ALESSANDRO LUIGI MAGGI
Cronaca

"Bene la Nazionale ma non basta. Questo sport deve essere riformato. Olimpia e Virtus, rivalità che piace"

L’ex ct azzurro: "La squadra di Messina ha faticato nell’affidarsi a Mirotic, peccato ma succede"

Chiusa la sua esperienza con l’azzurro, culminata all’ultima World Cup da senior assistant del ct Gianmarco Pozzecco, Carlo Recalcati torna spettatore esterno: "Per quanto in fase di riabilitazione dopo un intervento all’anca".

Ma ovviamente il simbolo del nostro basket continua ad essere opinionista serio e attento, con idee a ripetizione.

"Come rilanciare il nostro basket? Domanda complessa, sicuro. Io ho una mia idea che arriva da lontano: rivedrei il discorso dell’obbligo dei giocatori a referto. Ma era da fare 10 anni fa. Si doveva passare ad un nuovo sistema, sostituendo obbligo con incentivazione. Per gli italiani in LBA e i giovani nelle serie inferiori.
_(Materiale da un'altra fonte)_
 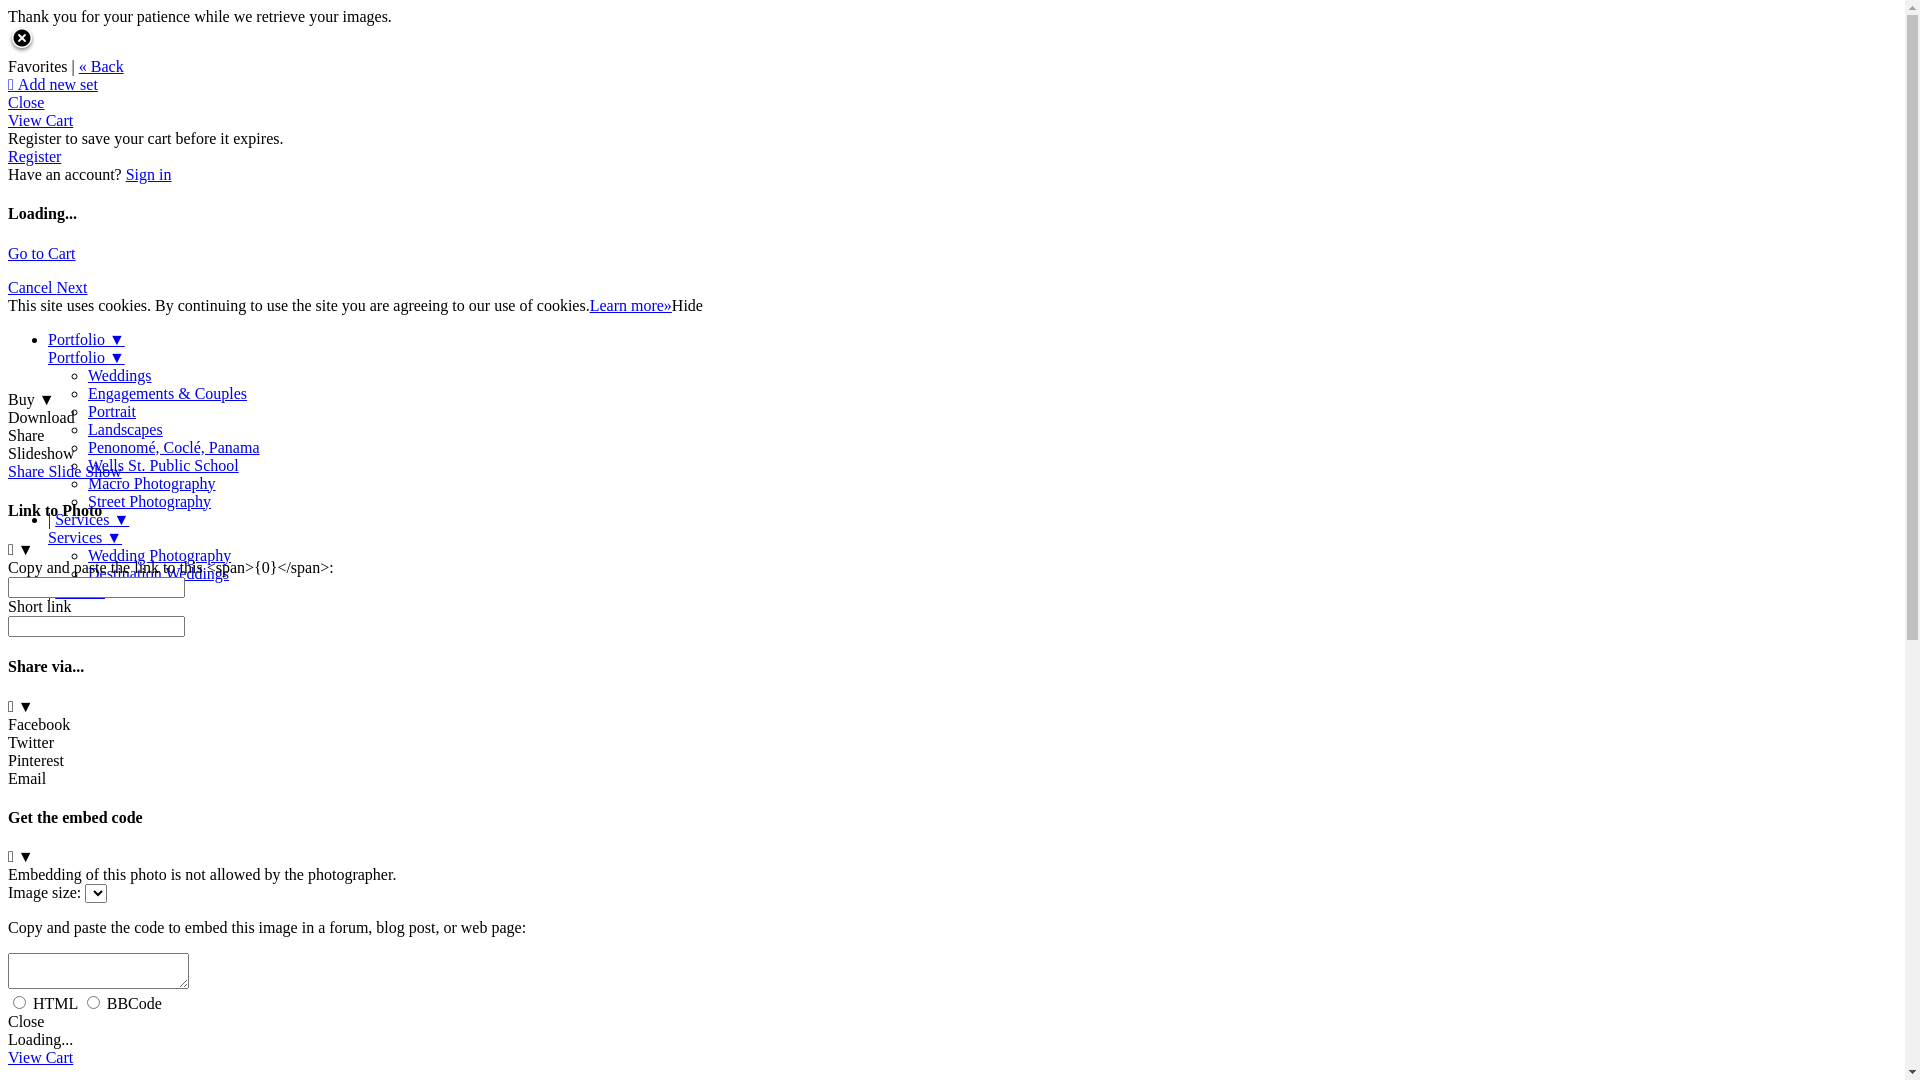 I want to click on 'Engagements & Couples', so click(x=167, y=393).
Iscrivere a referto non serve a niente, servono italiani che giochino. Ovvio, parlo da ex ct".

Il presidente della FIP Gianni Petrucci ha sempre posto l’accento sulla centralità della Nazionale rispetto ad tutte le altre componenti.

"La Nazionale ha un ruolo ben preciso e determinante, unisce e non divide. Però è chiaro che da sola non sia sufficiente per la promozione. Non bisogna trascurare i club, l’attività meritoria delle società di settore giovanile. Mia vecchia convinzione, la Nazionale deve sempre essere in chiaro. All’ultimo Mondiale ci siamo riusciti? Sì, ma da quanti anni non accadeva".

E allora arriviamo ai club. Il duopolio Olimpia Milano-Virtus Bologna è una fortuna o una condanna per il movimento?

"È chiaro che la speranza sia che il duello che non rimanga mai a due protagonisti, ma possa crescere. Però una spinta, un traino ci debba essere, e questo è quello che stanno facendo i due club. Costringendo le altre, nei limiti delle loro possibilità, ad attrezzarsi e competere".

L’Olimpia Milano ha vissuto una seconda stagione da incubo a livello di EuroLeague. Come se lo spiega?

"È stata una stagione complessa, il livello della competizione è molto alto e gli infortuni hanno sicuramente un impatto, pur su roster molto lunghi. L’Europa ora è un discorso chiuso, per il campionato conta la condizione all’inizio dei playoff".

Si è parlato per Milano della mancanza di un play. Lei che idea si è fatto?

"La collocazione di Mirotic ha creato qualche problema all’inizio. Milano ha trovato il passo migliore quando è tornato a giocare in ala forte. È sicuramente belle e affascinante testare dei quintettoni, ma se guadagni in prevalenza fisica perdi nella gestione palla. Il Real Madrid insegna: nei momenti chiave hanno tre piccoli, visto che in ala piccola ci trovi Rudy Fernandez".

Il basket europeo pare infatti andare decisamente in questa direzione...

"Sono cose bellissime, lo ribadisco Anche io in Fortitudo giocavo con Galanda, Fucka e Vrankovic. Ma a Varese, invece, Galanda giocava poi pivot. Dipende dalla compatibilità della squadra che hai. E io amo andare con i ’’piccoli’’".

Chiudiamo con Cantù, che pare arrivare in crescita a questi playoff. Ce la può fare?

"Ci sono tante pretendenti, ma il primo fattore si chiama infortuni: con roster corti, l’impatto è determinante. Cantù li ha avuti, ora stanno tutti bene, e pare aver trovato il modo ottimale per giocare assieme. Partono nelle migliori condizioni possibili, non capisco però questo stop di quindici giorni dalla fine della stagione regolare al via dei playoff. Farà gioco per lavorare sui recuperi, Cantù paradossalmente avrebbe avuto bisogno di giocare domani. E Cividale è una pessima cliente".

A2 che il prossimo anno tornerà ad un format a girone unico.

"Non lo dica a me, che anni fa ipotizzai di testare il sistema delle conference in A2 per poi portarlo in LBA. Ho parlato tempo fa con il padre di Nicolò Melli: lui viene da 105 partite nella scorsa stagione. Con le conference avresti aumentato il numero delle squadre, ma potevi far giocare meno gare a chi partecipava alle coppe. A quel punto la classifica la facevi con le percentuali di vittorie. Occhio: meno gare, meno infortuni. Dunque meno investimenti per i club".